What is expected:
Below are records; from the line containing "Where should I" through the very last line, output each line exactly. No pictures.

▶

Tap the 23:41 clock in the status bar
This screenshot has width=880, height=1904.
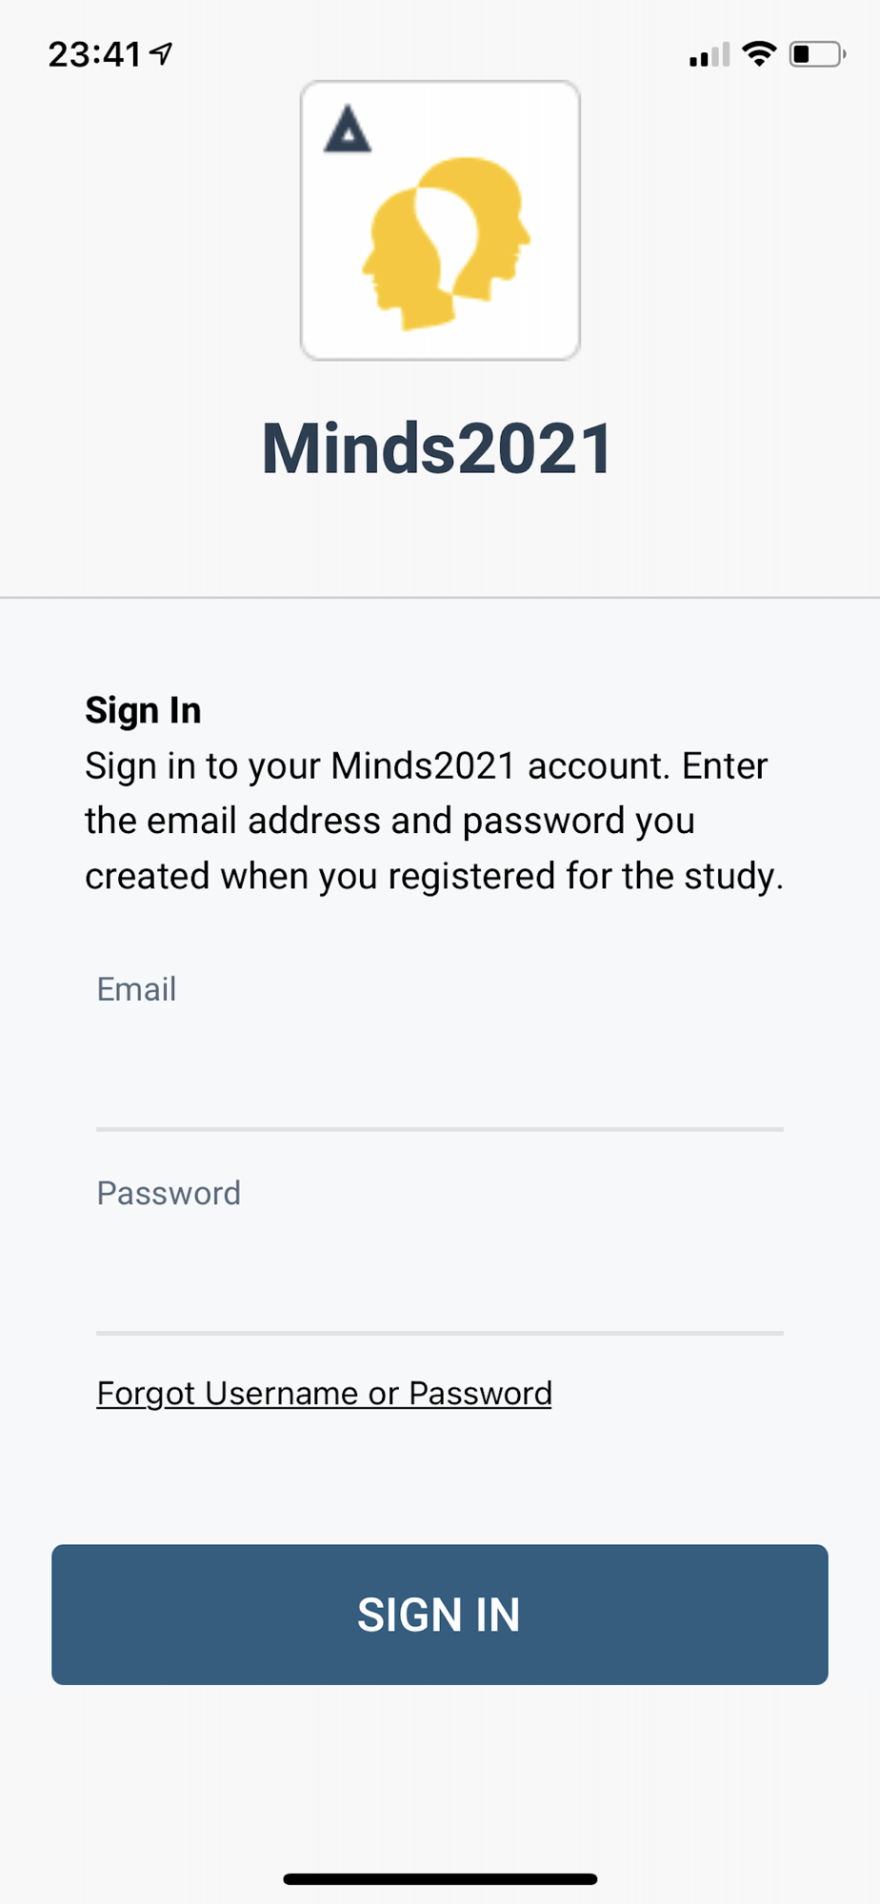pyautogui.click(x=94, y=54)

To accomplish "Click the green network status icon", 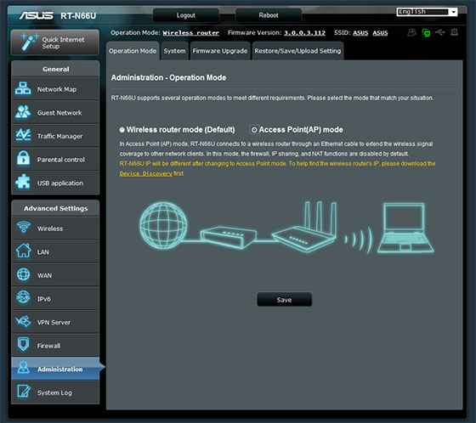I will [426, 32].
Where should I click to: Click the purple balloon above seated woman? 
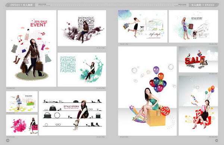[x=156, y=70]
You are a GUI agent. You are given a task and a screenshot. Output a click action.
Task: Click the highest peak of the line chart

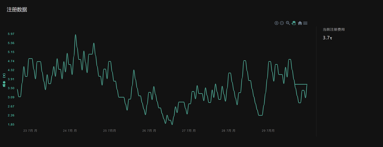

◀

Output of the exercise:
Where should I click to: Click the purple balloon above seated woman? 
[x=156, y=70]
You are a GUI agent. You are given a task and a screenshot. Output a click action.
Task: Click the highest peak of the line chart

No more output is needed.